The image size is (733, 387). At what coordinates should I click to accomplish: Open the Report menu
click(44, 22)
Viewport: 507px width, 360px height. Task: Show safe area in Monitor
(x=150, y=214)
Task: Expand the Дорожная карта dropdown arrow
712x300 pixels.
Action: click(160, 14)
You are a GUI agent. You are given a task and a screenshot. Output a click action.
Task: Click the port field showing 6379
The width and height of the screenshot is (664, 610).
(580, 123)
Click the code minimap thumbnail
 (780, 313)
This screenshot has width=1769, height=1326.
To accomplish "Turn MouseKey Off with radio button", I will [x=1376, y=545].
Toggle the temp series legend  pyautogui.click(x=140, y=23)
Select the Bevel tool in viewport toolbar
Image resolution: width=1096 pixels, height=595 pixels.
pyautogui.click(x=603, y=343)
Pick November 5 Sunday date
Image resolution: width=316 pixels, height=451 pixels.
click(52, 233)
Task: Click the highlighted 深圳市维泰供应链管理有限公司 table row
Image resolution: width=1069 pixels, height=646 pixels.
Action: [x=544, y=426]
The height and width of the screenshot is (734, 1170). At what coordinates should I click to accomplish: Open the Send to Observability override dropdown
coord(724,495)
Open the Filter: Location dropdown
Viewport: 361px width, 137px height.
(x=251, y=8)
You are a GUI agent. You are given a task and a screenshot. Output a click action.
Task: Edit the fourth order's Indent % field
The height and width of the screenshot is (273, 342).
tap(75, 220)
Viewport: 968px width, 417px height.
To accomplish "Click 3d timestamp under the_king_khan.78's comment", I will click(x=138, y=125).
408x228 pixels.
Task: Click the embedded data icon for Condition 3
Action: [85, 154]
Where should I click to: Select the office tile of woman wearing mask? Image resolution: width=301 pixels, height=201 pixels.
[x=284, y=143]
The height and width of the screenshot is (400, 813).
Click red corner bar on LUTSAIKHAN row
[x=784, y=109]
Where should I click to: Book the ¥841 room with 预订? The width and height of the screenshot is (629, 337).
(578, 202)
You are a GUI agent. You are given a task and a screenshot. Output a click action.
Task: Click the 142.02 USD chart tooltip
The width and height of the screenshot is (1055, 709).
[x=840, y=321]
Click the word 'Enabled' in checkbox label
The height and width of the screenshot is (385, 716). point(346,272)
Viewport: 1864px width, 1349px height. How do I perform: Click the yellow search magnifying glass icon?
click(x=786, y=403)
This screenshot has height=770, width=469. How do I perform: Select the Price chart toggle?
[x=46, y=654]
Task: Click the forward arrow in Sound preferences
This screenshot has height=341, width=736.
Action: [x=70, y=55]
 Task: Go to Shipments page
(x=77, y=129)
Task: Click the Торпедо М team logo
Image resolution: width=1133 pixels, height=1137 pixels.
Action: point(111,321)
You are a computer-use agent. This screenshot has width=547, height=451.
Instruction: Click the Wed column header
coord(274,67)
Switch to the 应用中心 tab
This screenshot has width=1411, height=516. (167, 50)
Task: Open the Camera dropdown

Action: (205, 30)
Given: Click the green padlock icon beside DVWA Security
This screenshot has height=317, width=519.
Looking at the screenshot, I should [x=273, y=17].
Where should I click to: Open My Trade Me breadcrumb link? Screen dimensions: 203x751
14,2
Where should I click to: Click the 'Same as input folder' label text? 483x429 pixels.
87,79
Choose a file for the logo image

━━━━━━

Written problem: Output all of the records above again, word for word and unchanged.

Correct answer:
The image size is (733, 387). At what coordinates should I click to accomplish: Open the Report menu
click(44, 22)
Viewport: 507px width, 360px height. Task: Show safe area in Monitor
(x=150, y=214)
Task: Expand the Дорожная карта dropdown arrow
712x300 pixels.
Action: click(160, 14)
You are a GUI agent. You are given a task and a screenshot. Output a click action.
Task: Click the port field showing 6379
The width and height of the screenshot is (664, 610).
(580, 123)
Click the code minimap thumbnail
 (780, 313)
This screenshot has width=1769, height=1326.
To accomplish "Turn MouseKey Off with radio button", I will [x=1376, y=545].
Toggle the temp series legend  pyautogui.click(x=140, y=23)
Select the Bevel tool in viewport toolbar
Image resolution: width=1096 pixels, height=595 pixels.
pyautogui.click(x=603, y=343)
Pick November 5 Sunday date
Image resolution: width=316 pixels, height=451 pixels.
click(52, 233)
Task: Click the highlighted 深圳市维泰供应链管理有限公司 table row
Image resolution: width=1069 pixels, height=646 pixels.
Action: [x=544, y=426]
The height and width of the screenshot is (734, 1170). At what coordinates should I click to accomplish: Open the Send to Observability override dropdown
coord(724,495)
Open the Filter: Location dropdown
Viewport: 361px width, 137px height.
(x=251, y=8)
You are a GUI agent. You are given a task and a screenshot. Output a click action.
Task: Edit the fourth order's Indent % field
The height and width of the screenshot is (273, 342).
tap(75, 220)
Viewport: 968px width, 417px height.
To accomplish "Click 3d timestamp under the_king_khan.78's comment", I will click(x=138, y=125).
408x228 pixels.
Task: Click the embedded data icon for Condition 3
Action: [85, 154]
Where should I click to: Select the office tile of woman wearing mask? Image resolution: width=301 pixels, height=201 pixels.
[x=284, y=143]
The height and width of the screenshot is (400, 813).
Click red corner bar on LUTSAIKHAN row
[x=784, y=109]
Where should I click to: Book the ¥841 room with 预订? The width and height of the screenshot is (629, 337).
(578, 202)
You are a GUI agent. You are given a task and a screenshot. Output a click action.
Task: Click the 142.02 USD chart tooltip
The width and height of the screenshot is (1055, 709).
[x=840, y=321]
Click the word 'Enabled' in checkbox label
The height and width of the screenshot is (385, 716). point(346,272)
Viewport: 1864px width, 1349px height. How do I perform: Click the yellow search magnifying glass icon?
click(x=786, y=403)
This screenshot has height=770, width=469. How do I perform: Select the Price chart toggle?
[x=46, y=654]
Task: Click the forward arrow in Sound preferences
This screenshot has height=341, width=736.
Action: [x=70, y=55]
 Task: Go to Shipments page
(x=77, y=129)
Task: Click the Торпедо М team logo
Image resolution: width=1133 pixels, height=1137 pixels.
Action: point(111,321)
You are a computer-use agent. This screenshot has width=547, height=451.
Instruction: Click the Wed column header
coord(274,67)
Switch to the 应用中心 tab
This screenshot has width=1411, height=516. (167, 50)
Task: Open the Camera dropdown

Action: (205, 30)
Given: Click the green padlock icon beside DVWA Security
This screenshot has height=317, width=519.
Looking at the screenshot, I should [x=273, y=17].
Where should I click to: Open My Trade Me breadcrumb link? Screen dimensions: 203x751
14,2
Where should I click to: Click the 'Same as input folder' label text? 483x429 pixels.
87,79
Choose a file for the logo image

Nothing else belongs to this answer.